Chapter 03: Why Pilgrimage?
Looking back over my journey the past ten years I have been astounded at the growth and immense learning I have experienced. Ten years in graduate studies in two different programs has stretched my brain, my tenacity and my critical thinking in ways I never imagined possible. Working in five different organizations in five different roles during this period has also enlarged my imagination as to what energizes me, what kind of work and work cultures connect to my core values in a meaningful way and what I am willing to leave behind.
That is a lot of change and transition.
But I have not become who I am today without those experiences, those challenges and heart aches, each one woven with together with threads of joy, curiosity, courage and resilience.
I originally planned on narrowing the scope of my research and writing on the actual ten years of my Seminary experience. I wanted to observe and reflect intentionally on the content of my courses, the learning I experienced and those spaces and people who shaped me during that time. You see, when I set out to start this journey I was desperately looking for answers to help heal the shattered pieces inside of me and to make a pathway forward that would be large enough to hold my evolving faith.

__Raw records__:

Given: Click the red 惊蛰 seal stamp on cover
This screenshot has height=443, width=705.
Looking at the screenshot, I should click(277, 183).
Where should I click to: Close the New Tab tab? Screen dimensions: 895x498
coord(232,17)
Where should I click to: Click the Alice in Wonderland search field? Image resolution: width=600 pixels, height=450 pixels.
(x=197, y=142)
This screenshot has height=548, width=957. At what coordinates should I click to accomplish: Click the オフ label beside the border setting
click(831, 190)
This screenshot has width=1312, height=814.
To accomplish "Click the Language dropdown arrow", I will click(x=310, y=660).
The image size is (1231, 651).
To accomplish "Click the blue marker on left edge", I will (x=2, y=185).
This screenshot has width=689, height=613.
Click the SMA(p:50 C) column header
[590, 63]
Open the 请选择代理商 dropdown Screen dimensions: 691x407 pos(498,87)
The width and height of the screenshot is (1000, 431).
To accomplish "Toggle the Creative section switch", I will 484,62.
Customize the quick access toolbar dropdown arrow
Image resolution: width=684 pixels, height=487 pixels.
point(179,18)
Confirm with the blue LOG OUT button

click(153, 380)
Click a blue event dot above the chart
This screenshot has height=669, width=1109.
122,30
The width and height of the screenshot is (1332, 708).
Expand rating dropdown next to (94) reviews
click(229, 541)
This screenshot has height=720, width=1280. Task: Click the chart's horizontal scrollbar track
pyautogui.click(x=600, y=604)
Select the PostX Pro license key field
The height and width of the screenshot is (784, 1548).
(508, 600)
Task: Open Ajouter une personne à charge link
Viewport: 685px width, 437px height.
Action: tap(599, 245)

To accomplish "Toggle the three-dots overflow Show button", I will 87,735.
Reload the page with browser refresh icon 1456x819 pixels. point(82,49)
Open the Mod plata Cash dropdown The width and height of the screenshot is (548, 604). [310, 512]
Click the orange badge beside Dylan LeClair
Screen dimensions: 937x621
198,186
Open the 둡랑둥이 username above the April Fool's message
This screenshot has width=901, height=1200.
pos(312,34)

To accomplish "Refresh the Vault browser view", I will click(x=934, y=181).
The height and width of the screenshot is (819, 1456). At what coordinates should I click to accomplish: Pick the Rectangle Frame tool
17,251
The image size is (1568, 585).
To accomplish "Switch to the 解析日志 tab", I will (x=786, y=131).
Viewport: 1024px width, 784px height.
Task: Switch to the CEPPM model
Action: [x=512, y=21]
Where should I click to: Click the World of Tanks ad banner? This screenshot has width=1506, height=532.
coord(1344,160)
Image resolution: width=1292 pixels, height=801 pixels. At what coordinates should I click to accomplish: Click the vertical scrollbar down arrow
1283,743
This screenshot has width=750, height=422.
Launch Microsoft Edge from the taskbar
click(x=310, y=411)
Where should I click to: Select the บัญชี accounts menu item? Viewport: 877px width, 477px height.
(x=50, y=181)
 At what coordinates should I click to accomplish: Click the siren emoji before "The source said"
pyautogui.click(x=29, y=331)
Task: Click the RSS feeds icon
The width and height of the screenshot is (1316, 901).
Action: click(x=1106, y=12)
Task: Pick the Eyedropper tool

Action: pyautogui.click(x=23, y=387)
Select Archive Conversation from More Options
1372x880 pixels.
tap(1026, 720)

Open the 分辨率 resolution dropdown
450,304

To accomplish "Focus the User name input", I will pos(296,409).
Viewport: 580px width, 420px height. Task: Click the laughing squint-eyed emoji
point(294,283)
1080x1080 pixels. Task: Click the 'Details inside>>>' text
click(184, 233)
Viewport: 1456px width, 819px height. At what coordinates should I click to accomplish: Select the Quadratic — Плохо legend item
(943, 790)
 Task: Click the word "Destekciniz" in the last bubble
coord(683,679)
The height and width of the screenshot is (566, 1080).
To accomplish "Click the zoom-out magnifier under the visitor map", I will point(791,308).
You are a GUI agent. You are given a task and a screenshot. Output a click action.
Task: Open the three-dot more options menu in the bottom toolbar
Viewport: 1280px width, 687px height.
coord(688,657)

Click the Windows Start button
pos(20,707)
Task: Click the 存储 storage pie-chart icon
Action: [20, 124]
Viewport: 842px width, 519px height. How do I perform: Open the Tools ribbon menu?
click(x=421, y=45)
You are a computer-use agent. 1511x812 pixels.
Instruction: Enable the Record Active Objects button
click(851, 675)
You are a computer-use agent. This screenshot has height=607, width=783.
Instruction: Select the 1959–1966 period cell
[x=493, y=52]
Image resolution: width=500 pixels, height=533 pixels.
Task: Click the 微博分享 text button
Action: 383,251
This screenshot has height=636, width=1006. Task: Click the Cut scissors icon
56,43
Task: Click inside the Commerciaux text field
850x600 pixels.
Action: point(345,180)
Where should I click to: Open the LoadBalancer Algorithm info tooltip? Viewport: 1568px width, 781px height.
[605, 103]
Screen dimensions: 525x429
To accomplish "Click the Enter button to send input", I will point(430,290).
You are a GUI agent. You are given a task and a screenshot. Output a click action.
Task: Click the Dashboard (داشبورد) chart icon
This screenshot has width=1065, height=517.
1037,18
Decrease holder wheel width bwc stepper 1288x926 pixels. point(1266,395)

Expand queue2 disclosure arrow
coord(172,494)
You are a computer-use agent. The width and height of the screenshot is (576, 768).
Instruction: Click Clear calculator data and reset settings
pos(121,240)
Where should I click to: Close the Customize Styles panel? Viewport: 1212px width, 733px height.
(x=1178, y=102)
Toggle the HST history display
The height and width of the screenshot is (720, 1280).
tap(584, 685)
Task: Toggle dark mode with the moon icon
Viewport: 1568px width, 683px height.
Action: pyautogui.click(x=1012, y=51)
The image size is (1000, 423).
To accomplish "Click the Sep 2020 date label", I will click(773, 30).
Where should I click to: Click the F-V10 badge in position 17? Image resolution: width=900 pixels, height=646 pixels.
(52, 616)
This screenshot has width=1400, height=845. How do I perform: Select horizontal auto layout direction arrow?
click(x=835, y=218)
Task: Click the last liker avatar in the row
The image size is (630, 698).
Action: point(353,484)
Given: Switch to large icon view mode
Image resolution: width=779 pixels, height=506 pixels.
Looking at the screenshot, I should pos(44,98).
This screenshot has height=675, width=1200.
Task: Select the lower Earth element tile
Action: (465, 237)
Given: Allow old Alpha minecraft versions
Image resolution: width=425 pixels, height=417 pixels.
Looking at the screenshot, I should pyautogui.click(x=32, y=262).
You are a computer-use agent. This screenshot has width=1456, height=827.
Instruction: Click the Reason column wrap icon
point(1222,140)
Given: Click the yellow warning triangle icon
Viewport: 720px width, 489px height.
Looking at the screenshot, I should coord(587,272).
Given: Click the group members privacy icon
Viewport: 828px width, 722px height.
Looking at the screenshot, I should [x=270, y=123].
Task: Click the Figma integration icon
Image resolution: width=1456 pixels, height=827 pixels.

__Problems and tasks__:
(a) Return the full chapter on why pilgrimage, word for word.
(b) Swap "dropdown" for "drop-down" in the records, starting at their first line and ending with the line that contains "I will 484,62.", and give back only those lines with nothing else altered.

__Outputs for the tasks__:
(a)
Chapter 03: Why Pilgrimage?
Looking back over my journey the past ten years I have been astounded at the growth and immense learning I have experienced. Ten years in graduate studies in two different programs has stretched my brain, my tenacity and my critical thinking in ways I never imagined possible. Working in five different organizations in five different roles during this period has also enlarged my imagination as to what energizes me, what kind of work and work cultures connect to my core values in a meaningful way and what I am willing to leave behind.
That is a lot of change and transition.
But I have not become who I am today without those experiences, those challenges and heart aches, each one woven with together with threads of joy, curiosity, courage and resilience.
I originally planned on narrowing the scope of my research and writing on the actual ten years of my Seminary experience. I wanted to observe and reflect intentionally on the content of my courses, the learning I experienced and those spaces and people who shaped me during that time. You see, when I set out to start this journey I was desperately looking for answers to help heal the shattered pieces inside of me and to make a pathway forward that would be large enough to hold my evolving faith.

(b)
Given: Click the red 惊蛰 seal stamp on cover
This screenshot has height=443, width=705.
Looking at the screenshot, I should click(277, 183).
Where should I click to: Close the New Tab tab? Screen dimensions: 895x498
coord(232,17)
Where should I click to: Click the Alice in Wonderland search field? Image resolution: width=600 pixels, height=450 pixels.
(x=197, y=142)
This screenshot has height=548, width=957. At what coordinates should I click to accomplish: Click the オフ label beside the border setting
click(831, 190)
This screenshot has width=1312, height=814.
To accomplish "Click the Language drop-down arrow", I will click(x=310, y=660).
The image size is (1231, 651).
To accomplish "Click the blue marker on left edge", I will (x=2, y=185).
This screenshot has width=689, height=613.
Click the SMA(p:50 C) column header
[590, 63]
Open the 请选择代理商 drop-down Screen dimensions: 691x407 pos(498,87)
The width and height of the screenshot is (1000, 431).
To accomplish "Toggle the Creative section switch", I will 484,62.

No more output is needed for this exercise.